Q.質問
私は都市近郊で農業を営んでいます。家族は妻、長男、大学生の次男、嫁に行った長女がいます。
長男は私と一緒に農業をしており、私の死後も農業を続けられるよう、農地は長男だけに相続させたいと考えています。そのため、どんな方法がありますか。
A.回答
現在は家督相続という制度はなくなり、相続人は互いに法定の割合による共同相続ということになっております。
これを前提にして、貴方の言われる農地を長男だけに相続させる方法について考えてみましょう。

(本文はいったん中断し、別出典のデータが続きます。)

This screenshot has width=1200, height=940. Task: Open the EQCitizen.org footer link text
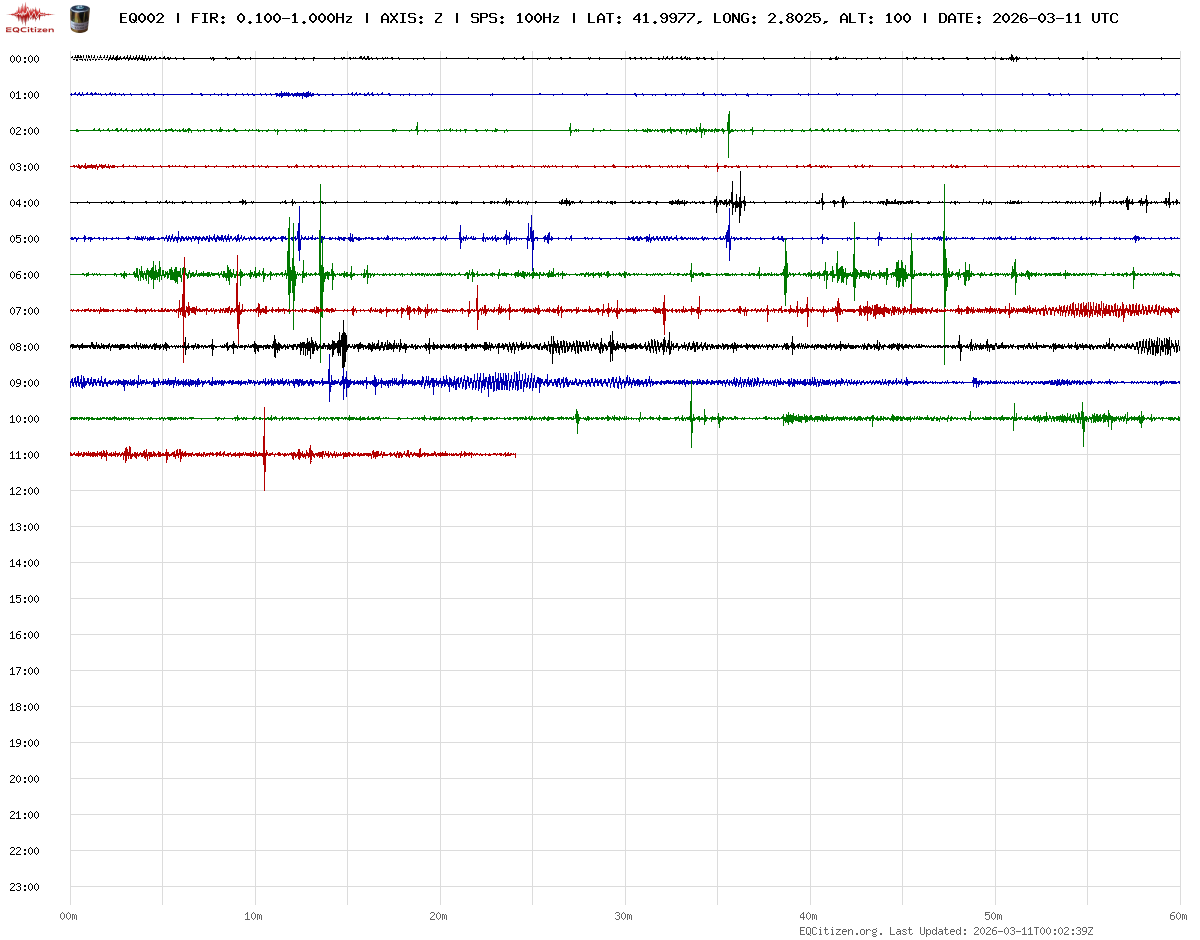[x=840, y=931]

まず、遺言で農地は長男に全て与えるとする方法があります。
しかし、この場合、農地以外の財産を含めて、農地の割合が全財産の2分の1を超えている場合、他の兄弟やお母さんの相続分を侵害していることになり、お母さんや他の兄弟から遺留分減殺の手続きを起されることがあります。遺留分とは全相続財産の2分の1について遺言によっても侵されない相続人の権利です。
次に、生前一括贈与という方法があります。
これは、農業経営者が租税特別措置法の要件に従って、生前に農業後継者に対し、農地を一括して贈与する場合には、相続が開始(被相続人の死亡時)した場合、通常の贈与税率によることなく相続税相当額を支払うことでよいとされる制度です。この制度を導入したのは農地の細分化を防ぎ、農業の継続をし易くするための制度ですが、この生前一括贈与も他の共同相続人からの遺留分減殺請求の対象となります。
遺留分制度が排除できないとすると、遺言の場合と同様、相続開始時に他の相続人の遺留分を侵害している場合、遺留分減殺手続の対象となるということです。
このように、農地や住居家屋以外に、相当多額の資産を所有している場合は別として、長男だけに大きな資産が相続される不合理をいかに少なくするかが問題です。
次に、よく使われるのは、相続開始後3ヶ月以内に、家庭裁判所に対して申立てられる相続放棄の申述書によるものです。これは、強制はできませんが、事前に、長男以外の相続人に対して、貴方の死後、相続放棄をして貰えるようよく頼んでおくことで、貴方の死後3ヶ月以内に家庭裁判所に相続放棄の申述書を出して、それが受理されれば、相続放棄が成立します。
以上三つの中から、貴方の事情に応じて選択しては如何でしょうか。